Over the next year, I will explore these dysfunctions in detail along different parts of the pathway to illustrate how we’re failing and what we need to do differently. I aim to show you examples of how they stymie even our best efforts and most commendable programs and initiatives. You will meet people who have hit brick walls in the form of these dysfunctions that have forced them to reverse gears and compromise what’s best for the people we serve. You will also learn about examples of where they’ve been overcome usually only in part, but in ways that point to what others might do and to how we might be able to tear them down altogether.

Before all that, though, I want to present to you what I think is a nearly complete list. I do not claim this list being perfect far from it. Perfection is not my objective; rather, I’m aiming for a useful list from which we can all learn something and begin to consider new ways of working that prioritize getting people moving along the pathway. I’ve given names to these dysfunctions, but there may well be better ones to serve that objective. I’ve separated ones that perhaps ought to be wrapped together as one and, vice versa, I’ve probably combined some you might think ought to be pulled apart and discussed separately. At the end of the post, I ask for your help in making the list stronger.

First and foremost, of course, is the persistent failure of our sector to come to a consensus on what constitutes lifelong success and along with that to agree on the basic needs that must be met so people can get on and stay on a pathway to that success. I wrap this up in shorthand: what sometimes seems like an outright refusal to ask this question about everything we do: To what end? This is part and parcel of a near-total failure to address things from a big-picture level, even if some people seem good at talking about it. All the other dysfunctions feed this failure and refusal, flow from them, or both.

Inseparable from this dysfunction is what I call blindness to disparities. At best in our sector, we talk aspirationally about reducing disparities in the abstract but concrete action is almost always about the all: everyone should have access, everyone should be served, our funding needs to touch everyone. When we’re focused on a particular outcome, we seldom take the data we might have about the work we’re doing and disaggregate it in terms of race or gender or geography the very starting point for figuring out whether money and effort are being allocated in a way that will reduce disparities. It’s glaring and persistent, and I can’t help but wonder whether this failure to turn the abstract into the concrete isn’t a form of implicit bias that we’re not willing to confront.

At best in our sector, we talk aspirationally about reducing disparities in the abstract but concrete action is almost always about the all: everyone should have access, everyone should be served, our funding needs to touch everyone.

This failure to see the big picture, to ask the to-what-end question, and work deliberately on reducing disparities, plays out in other ways, especially if we consider the pathway to be the ultimate big picture.

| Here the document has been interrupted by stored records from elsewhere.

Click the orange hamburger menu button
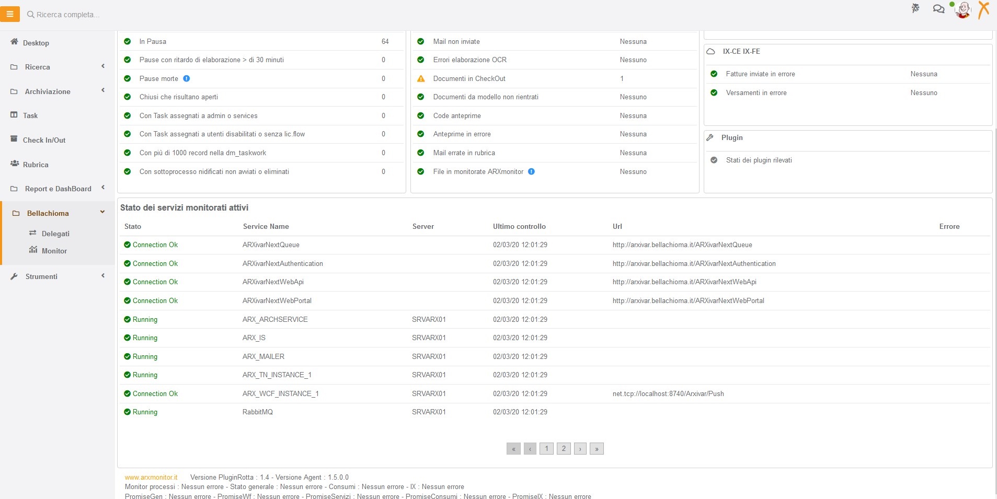997x499 pixels. tap(10, 14)
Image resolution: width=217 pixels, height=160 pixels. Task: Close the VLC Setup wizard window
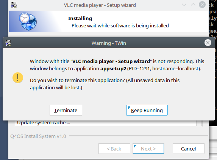202,5
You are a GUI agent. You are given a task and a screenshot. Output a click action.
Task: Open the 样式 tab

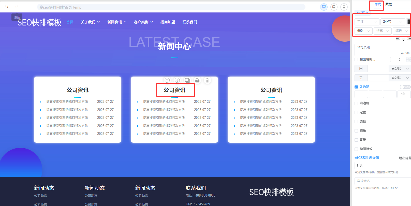tap(377, 4)
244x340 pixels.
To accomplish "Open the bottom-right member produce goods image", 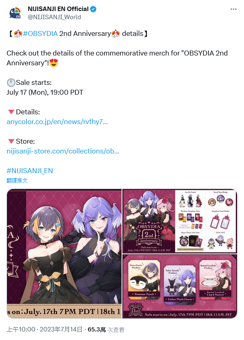I will [x=180, y=286].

When we as a society, and we in the Nonprofit Industrial Complex, are busy advocating for universal pre-kindergarten, have we thought about whether that’s of any use for kids who have already been stamped for lifelong failure in the first 36 months of their lives? What good is free college if high school students who will then be able to attend are unprepared academically to do college-level work? I could go on and on with questions like these, but hopefully, they display the interconnectedness of the work we do.

The negative consequences of this dysfunction are massive. It hurts people. Just about every organization and program within the Nonprofit Industrial Complex is working on its little piece of a larger puzzle, rarely integrating or even talking about its work with anyone else. I refer to this with two reinforcing dysfunctions: lack of communication and policy/service silos. On their best days, these dysfunctions lead to tremendous waste on their best days such as in the schools I know of where multiple outside organizations are working essentially at odds trying to provide the same support to the same group of students!

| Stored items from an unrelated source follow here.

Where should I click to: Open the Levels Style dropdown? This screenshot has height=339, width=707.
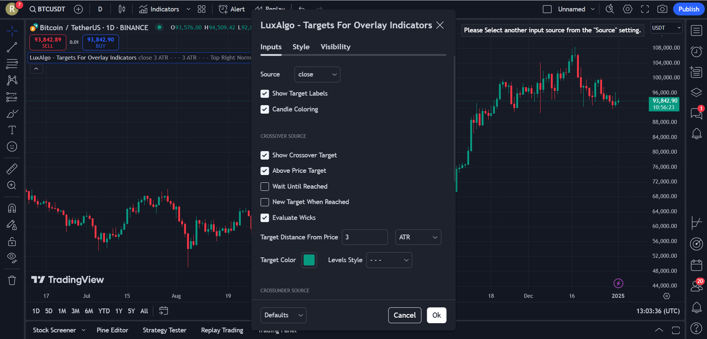pyautogui.click(x=389, y=260)
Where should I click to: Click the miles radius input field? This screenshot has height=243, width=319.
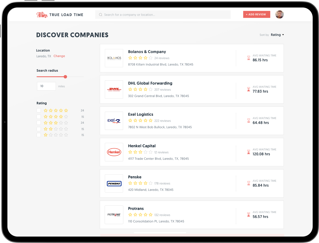click(46, 86)
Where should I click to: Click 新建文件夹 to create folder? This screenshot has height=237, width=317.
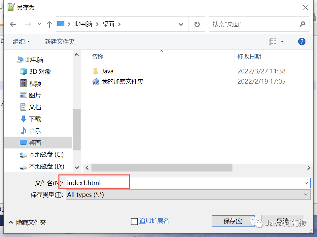point(60,41)
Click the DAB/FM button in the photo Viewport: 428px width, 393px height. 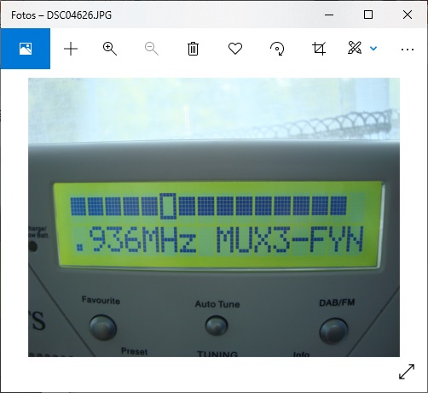(x=334, y=331)
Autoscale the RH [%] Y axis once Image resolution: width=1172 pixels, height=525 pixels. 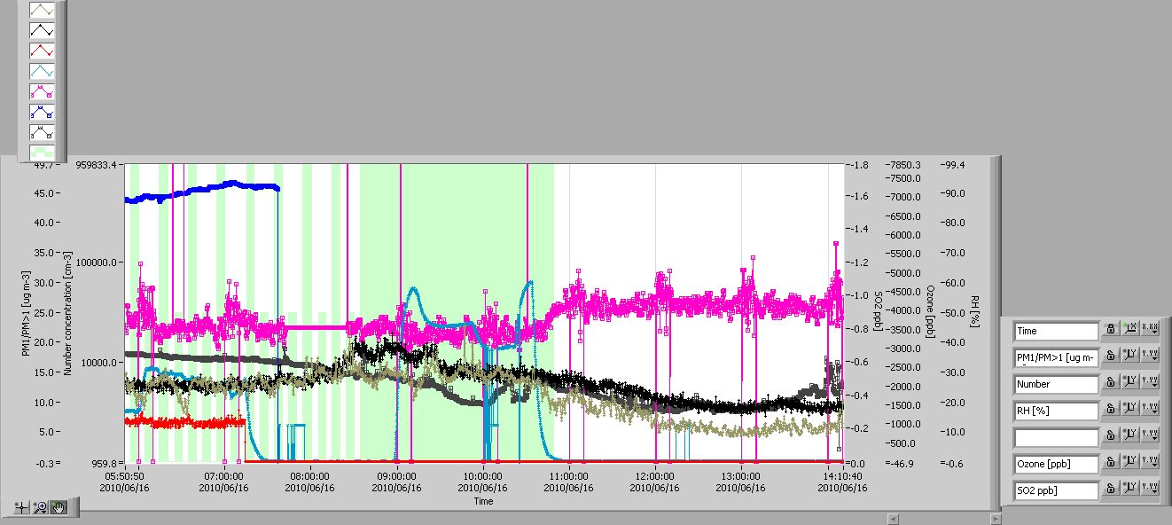[1131, 411]
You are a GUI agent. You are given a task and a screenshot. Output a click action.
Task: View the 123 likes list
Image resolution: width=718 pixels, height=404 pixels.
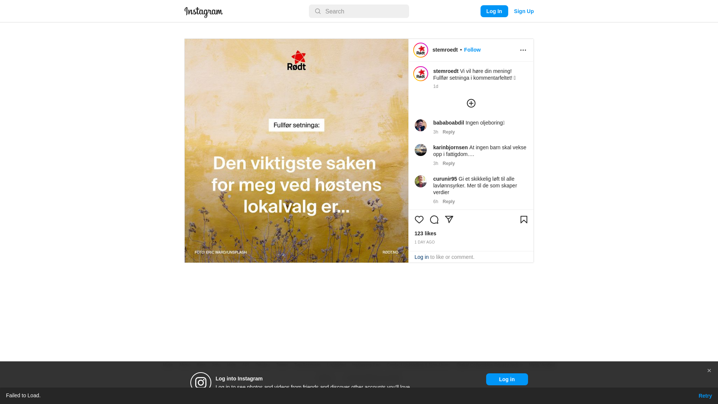(x=425, y=233)
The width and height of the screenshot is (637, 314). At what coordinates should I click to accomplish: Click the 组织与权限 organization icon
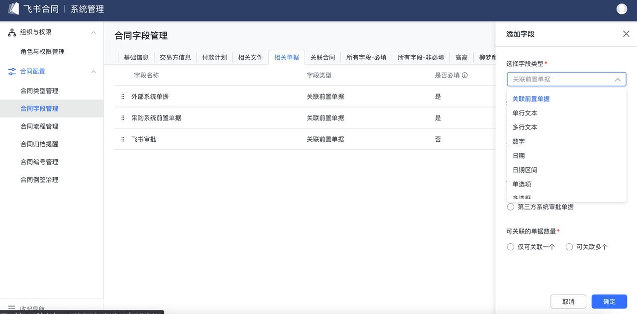[12, 32]
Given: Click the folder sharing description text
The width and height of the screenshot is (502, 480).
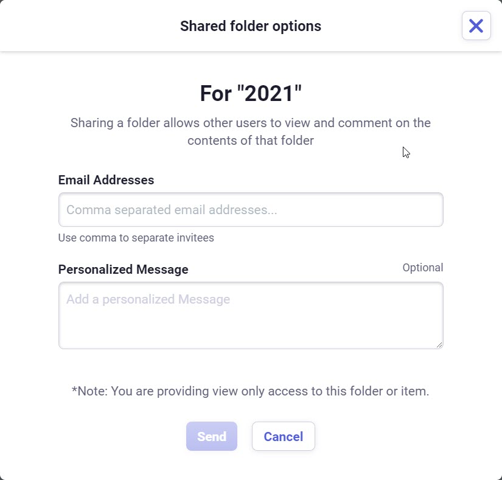Looking at the screenshot, I should tap(251, 131).

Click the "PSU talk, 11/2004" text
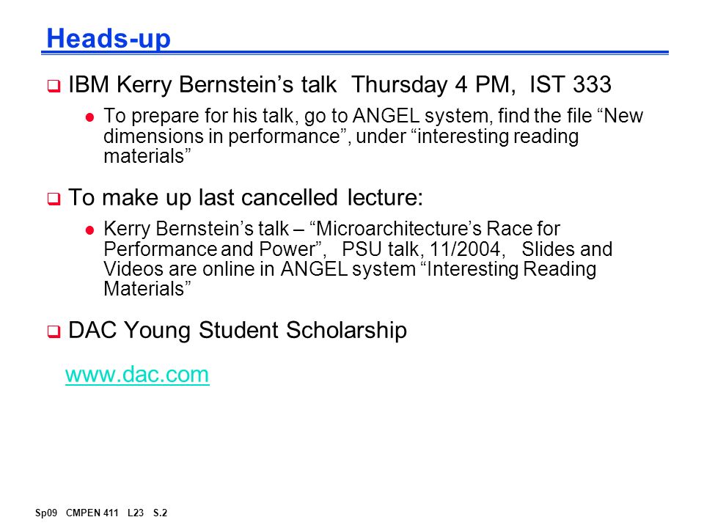(x=421, y=249)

Other dysfunctions speak directly to how our sector does its day-to-day work. Measurement dysfunction has two aspects. One is that while our sector has gotten better in general at measuring, we measure for compliance, not to use data and evidence as a way to inform continuous improvement of the quality of whatever work we undertake to improve lives. People in the field are measuring what they need to comply with their managers; those managers are measuring so they can meet compliance requirements in their funding streams.

The other aspect concerns our persistent use of misleading measurements. For instance, a program to improve graduation rates might tout a great increase in a given high school, but what does that tell us about success along the pathway if the student is not prepared academically or based on social determinants of health for post-secondary education? The answer: it tells us nothing at all, while at the same time potentially sets people up for failure.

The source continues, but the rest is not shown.